### TEXT FOR ANALYSIS

About a week ago, one of my local author friends posted a great article. It stayed with me and I’ve thought about it several times in the days since I read it. It was all about holding space. The writer was a woman who had lost her mother. She described a caring, end-of-life nurse who gently led her through the process of caring for her dying mother. It’s a difficult road that many of us have travelled.
Holding space for someone can be applied to so many situations in this life. We’ve all needed it at one time. We all know someone for whom we might hold space.
What does it mean to hold space for someone?
Basically, it means ‘being there’ in a way that is supportive and not judgemental, with no strings attached. We must put aside our egos and not try – intentionally or subconsciously – to affect the outcome. Many of us are wired in a way that compels us to try to ‘fix’ things. That’s not what holding space is about. It means simply being available without trying to control any aspect of the situation at hand.
Naturally, as in the case of the nurse, holding space can include providing information or other help. The nurse talked with the dying woman’s family about what they could expect and what their options were once their mother had passed away. Mostly, she made herself accessible, without conditions and without becoming personally involved.
You might be holding space for a friend who is experiencing a crisis. Our natural tendency may be to offer advice or suggest certain actions that we feel would be the best way for her to handle something. Instead, we should empower her to trust her own instincts, even if it’s not what we would do. After all, it’s not our journey.

### MATERIAL PROVIDED
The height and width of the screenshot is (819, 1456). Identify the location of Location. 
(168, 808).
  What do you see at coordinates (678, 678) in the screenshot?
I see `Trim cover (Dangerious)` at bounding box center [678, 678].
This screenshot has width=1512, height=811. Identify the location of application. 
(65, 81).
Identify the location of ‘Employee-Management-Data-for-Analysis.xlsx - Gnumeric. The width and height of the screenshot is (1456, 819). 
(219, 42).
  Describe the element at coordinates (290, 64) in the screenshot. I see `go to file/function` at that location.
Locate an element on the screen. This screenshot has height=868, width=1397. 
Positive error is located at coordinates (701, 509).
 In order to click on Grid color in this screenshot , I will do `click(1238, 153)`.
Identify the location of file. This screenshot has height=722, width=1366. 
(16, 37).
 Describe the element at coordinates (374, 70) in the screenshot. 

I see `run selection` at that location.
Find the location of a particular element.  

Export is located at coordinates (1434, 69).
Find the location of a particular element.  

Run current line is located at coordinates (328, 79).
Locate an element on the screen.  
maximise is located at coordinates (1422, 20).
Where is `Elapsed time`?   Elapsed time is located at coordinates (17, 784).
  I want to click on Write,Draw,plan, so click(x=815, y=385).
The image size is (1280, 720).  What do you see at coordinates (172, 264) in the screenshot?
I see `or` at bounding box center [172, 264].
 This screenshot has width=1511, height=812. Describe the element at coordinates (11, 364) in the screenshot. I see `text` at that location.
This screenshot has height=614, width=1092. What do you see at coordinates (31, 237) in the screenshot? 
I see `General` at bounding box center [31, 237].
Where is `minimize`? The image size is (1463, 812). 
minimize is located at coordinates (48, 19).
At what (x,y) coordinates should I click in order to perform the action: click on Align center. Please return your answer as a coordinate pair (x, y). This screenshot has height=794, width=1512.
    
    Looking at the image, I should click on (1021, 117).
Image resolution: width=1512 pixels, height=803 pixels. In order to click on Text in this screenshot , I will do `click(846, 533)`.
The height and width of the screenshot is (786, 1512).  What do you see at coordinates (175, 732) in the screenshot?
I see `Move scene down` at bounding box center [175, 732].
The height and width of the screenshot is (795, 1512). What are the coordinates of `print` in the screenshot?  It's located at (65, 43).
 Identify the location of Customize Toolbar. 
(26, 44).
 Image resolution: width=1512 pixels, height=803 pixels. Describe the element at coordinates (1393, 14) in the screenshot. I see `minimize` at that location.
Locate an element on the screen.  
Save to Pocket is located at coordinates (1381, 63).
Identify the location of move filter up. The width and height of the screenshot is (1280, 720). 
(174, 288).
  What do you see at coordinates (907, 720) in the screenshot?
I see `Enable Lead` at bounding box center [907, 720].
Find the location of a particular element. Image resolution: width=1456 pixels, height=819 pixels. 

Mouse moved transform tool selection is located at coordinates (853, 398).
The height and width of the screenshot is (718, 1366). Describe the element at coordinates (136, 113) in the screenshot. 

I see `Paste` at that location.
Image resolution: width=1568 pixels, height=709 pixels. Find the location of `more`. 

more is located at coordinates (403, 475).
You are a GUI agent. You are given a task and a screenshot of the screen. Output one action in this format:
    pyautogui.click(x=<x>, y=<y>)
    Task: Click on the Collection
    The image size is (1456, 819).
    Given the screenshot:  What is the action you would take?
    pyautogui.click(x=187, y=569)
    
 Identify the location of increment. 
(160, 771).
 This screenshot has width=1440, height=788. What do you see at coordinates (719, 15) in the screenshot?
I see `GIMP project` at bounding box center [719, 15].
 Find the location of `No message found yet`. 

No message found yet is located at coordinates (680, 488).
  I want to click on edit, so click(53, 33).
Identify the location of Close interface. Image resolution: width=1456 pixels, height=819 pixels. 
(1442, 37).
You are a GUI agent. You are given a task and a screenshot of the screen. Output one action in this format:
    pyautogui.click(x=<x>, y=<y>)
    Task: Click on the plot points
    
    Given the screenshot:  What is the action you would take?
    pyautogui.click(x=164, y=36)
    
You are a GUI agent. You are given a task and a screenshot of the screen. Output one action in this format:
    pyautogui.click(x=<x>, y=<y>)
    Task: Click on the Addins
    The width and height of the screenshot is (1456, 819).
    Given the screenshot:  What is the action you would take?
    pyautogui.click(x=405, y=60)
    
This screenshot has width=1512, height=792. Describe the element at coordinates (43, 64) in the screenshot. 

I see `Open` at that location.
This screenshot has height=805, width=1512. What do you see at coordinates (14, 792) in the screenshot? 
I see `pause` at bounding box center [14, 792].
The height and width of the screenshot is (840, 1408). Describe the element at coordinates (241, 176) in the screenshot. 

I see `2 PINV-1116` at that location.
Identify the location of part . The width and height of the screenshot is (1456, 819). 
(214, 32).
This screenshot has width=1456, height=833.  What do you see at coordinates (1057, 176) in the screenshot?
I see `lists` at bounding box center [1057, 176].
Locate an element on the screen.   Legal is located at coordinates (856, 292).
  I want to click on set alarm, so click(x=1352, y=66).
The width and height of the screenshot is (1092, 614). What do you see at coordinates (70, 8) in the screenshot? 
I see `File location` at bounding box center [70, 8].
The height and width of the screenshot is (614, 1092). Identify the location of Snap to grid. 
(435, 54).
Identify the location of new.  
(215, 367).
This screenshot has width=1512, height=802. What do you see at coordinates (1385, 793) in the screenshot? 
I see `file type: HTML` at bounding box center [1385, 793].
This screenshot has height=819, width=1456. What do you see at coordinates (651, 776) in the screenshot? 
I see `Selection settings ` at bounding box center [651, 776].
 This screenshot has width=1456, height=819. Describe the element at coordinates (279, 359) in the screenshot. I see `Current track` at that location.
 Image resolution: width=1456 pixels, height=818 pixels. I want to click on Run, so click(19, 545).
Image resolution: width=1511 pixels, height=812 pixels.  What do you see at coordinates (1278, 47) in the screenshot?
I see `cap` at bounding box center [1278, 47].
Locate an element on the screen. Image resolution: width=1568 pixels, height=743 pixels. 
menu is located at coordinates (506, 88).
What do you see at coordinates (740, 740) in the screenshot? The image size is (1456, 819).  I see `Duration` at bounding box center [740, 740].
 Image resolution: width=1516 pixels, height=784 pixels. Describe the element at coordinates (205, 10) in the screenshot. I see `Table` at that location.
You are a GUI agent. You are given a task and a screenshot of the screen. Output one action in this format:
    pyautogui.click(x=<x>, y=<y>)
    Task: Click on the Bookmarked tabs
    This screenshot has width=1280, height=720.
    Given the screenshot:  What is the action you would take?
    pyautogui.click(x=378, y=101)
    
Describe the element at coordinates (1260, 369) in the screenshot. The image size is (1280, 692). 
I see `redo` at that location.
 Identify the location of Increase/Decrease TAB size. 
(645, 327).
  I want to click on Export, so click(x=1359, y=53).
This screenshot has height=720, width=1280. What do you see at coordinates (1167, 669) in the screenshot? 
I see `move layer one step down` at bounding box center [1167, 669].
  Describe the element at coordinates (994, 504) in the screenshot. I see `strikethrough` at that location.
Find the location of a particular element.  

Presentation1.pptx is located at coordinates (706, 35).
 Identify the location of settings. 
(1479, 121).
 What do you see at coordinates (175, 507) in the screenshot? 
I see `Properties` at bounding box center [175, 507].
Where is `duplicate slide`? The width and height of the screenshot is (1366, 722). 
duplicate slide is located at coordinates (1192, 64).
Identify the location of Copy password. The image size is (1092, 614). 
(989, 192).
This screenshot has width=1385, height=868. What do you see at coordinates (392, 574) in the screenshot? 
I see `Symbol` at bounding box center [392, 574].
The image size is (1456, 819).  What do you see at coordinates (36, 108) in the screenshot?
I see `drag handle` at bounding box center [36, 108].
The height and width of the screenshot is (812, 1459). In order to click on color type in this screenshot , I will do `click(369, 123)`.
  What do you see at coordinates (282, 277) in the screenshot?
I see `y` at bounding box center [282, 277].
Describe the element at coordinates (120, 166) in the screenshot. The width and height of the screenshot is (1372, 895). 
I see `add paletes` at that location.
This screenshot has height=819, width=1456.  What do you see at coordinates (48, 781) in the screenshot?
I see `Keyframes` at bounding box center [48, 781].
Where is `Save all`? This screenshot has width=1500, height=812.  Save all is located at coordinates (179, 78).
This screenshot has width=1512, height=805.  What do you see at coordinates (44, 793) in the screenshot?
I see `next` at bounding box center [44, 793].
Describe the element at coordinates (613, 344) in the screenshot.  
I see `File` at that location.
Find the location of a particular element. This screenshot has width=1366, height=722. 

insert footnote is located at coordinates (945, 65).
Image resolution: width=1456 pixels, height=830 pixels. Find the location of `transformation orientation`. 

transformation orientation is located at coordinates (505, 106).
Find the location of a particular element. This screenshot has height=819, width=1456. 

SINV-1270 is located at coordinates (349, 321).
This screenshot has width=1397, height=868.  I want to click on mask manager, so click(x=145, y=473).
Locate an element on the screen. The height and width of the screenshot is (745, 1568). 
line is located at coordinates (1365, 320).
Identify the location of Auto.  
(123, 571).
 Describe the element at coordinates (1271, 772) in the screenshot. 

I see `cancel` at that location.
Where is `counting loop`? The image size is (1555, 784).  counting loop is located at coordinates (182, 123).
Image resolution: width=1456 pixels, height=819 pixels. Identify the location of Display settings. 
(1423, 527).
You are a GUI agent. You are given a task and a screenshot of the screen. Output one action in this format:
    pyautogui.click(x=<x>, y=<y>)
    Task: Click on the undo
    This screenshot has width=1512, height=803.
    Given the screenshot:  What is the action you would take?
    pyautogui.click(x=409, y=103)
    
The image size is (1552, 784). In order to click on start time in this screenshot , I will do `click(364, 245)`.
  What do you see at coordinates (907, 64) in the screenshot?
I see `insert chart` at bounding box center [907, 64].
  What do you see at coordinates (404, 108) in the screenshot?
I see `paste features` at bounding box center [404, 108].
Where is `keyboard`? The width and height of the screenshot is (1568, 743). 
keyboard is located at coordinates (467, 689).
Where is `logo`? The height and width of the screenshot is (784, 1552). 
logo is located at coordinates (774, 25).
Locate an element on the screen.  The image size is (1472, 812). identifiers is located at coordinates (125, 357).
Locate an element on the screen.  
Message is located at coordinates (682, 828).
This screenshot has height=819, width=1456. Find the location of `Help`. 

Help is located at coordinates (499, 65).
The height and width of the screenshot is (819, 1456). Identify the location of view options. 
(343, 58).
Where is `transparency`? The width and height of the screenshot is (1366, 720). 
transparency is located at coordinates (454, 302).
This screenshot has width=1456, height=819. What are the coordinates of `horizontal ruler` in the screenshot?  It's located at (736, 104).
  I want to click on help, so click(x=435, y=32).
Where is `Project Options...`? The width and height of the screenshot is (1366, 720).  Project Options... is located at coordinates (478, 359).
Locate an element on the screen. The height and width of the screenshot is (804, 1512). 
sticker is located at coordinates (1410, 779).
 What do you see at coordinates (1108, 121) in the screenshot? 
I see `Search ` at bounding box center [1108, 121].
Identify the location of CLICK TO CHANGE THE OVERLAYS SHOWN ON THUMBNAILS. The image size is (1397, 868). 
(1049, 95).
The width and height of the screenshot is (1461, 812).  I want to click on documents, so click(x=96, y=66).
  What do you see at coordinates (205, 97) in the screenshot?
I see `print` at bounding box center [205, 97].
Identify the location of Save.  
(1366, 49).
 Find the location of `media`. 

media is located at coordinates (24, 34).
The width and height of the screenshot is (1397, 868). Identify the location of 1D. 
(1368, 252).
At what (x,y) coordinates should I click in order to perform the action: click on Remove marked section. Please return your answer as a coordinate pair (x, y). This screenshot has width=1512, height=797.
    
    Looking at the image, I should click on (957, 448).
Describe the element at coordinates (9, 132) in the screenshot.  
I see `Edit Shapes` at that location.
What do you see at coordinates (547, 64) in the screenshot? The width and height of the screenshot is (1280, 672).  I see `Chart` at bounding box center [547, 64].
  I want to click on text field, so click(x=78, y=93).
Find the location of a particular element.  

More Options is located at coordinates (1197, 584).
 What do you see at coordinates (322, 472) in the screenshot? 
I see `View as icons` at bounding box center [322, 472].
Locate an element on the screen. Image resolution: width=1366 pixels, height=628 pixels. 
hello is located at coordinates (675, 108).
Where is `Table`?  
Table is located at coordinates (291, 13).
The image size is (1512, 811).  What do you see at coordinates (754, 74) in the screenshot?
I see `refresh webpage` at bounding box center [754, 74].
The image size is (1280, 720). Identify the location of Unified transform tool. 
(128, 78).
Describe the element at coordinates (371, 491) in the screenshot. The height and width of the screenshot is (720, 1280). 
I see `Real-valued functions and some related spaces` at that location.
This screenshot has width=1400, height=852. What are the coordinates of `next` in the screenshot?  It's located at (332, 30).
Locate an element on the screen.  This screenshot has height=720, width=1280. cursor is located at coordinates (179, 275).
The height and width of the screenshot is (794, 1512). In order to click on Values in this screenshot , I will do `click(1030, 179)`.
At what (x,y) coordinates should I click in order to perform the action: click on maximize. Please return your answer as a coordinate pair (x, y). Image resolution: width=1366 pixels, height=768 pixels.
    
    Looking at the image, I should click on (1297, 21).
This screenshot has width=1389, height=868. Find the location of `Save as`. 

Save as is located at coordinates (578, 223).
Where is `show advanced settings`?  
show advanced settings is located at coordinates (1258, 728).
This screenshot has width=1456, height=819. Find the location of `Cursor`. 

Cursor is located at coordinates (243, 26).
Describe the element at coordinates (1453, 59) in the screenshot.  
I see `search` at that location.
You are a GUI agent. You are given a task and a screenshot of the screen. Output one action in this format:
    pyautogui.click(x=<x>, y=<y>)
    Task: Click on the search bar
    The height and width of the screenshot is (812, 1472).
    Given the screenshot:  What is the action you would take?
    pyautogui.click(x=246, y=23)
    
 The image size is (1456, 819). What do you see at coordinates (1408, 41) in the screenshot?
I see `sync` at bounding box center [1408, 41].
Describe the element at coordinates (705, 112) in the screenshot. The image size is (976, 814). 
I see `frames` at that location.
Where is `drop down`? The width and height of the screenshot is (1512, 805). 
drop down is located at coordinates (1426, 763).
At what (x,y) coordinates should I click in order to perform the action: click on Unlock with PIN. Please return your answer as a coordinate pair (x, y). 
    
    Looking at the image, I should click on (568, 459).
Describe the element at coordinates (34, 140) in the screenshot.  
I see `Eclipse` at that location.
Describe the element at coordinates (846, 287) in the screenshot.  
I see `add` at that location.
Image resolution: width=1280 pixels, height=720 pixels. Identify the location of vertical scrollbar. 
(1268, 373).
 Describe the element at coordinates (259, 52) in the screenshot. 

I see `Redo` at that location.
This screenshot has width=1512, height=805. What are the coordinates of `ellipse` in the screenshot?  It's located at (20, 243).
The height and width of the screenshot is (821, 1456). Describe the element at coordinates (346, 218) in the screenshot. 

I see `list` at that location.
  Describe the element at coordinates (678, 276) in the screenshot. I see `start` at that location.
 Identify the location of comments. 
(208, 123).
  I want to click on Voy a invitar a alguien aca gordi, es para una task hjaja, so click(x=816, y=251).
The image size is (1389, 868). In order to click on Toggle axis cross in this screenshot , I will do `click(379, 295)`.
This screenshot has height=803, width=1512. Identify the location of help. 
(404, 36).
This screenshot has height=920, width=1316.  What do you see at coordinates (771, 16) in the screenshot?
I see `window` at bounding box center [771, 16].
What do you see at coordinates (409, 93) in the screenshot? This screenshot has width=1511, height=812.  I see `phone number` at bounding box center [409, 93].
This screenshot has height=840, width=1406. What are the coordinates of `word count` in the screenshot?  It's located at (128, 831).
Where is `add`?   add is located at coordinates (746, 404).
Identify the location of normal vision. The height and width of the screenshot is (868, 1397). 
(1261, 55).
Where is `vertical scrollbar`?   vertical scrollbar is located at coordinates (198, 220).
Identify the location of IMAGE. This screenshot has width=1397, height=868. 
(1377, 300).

### PARTS OF THE EXERCISE
[A] Copy from the passage on holding space the part that opens with the words "What does it" and closes with "becoming personally involved.".
[B] Pick up the passage on holding space where it ends and continue it.

### TASK-BY-TASK RESULTS
[A]
What does it mean to hold space for someone?
Basically, it means ‘being there’ in a way that is supportive and not judgemental, with no strings attached. We must put aside our egos and not try – intentionally or subconsciously – to affect the outcome. Many of us are wired in a way that compels us to try to ‘fix’ things. That’s not what holding space is about. It means simply being available without trying to control any aspect of the situation at hand.
Naturally, as in the case of the nurse, holding space can include providing information or other help. The nurse talked with the dying woman’s family about what they could expect and what their options were once their mother had passed away. Mostly, she made herself accessible, without conditions and without becoming personally involved.

[B]
It’s possible to hold space for someone who is holding space for someone else. Think about people who are in a helping profession, like the nurse in the article. Perhaps you know someone who is holding space for a friend with Cancer or who is caring for a disabled spouse. By offering them a safe place to talk about it or just to escape it for a few hours, you are holding space for them. That space should be free from judgement and shame.
Friendship is precious. It should not come with stipulations. While there are times when our input is sought after, holding space requires only the promise of your presence. It’s a kind of helping that looks very different from what we are accustomed to providing.
Holding space for someone might not be easy. It will probably take some practice. But I think it’s worthwhile and we’re all capable. You can probably think of a time when someone held space for you. It truly is a gentle gift.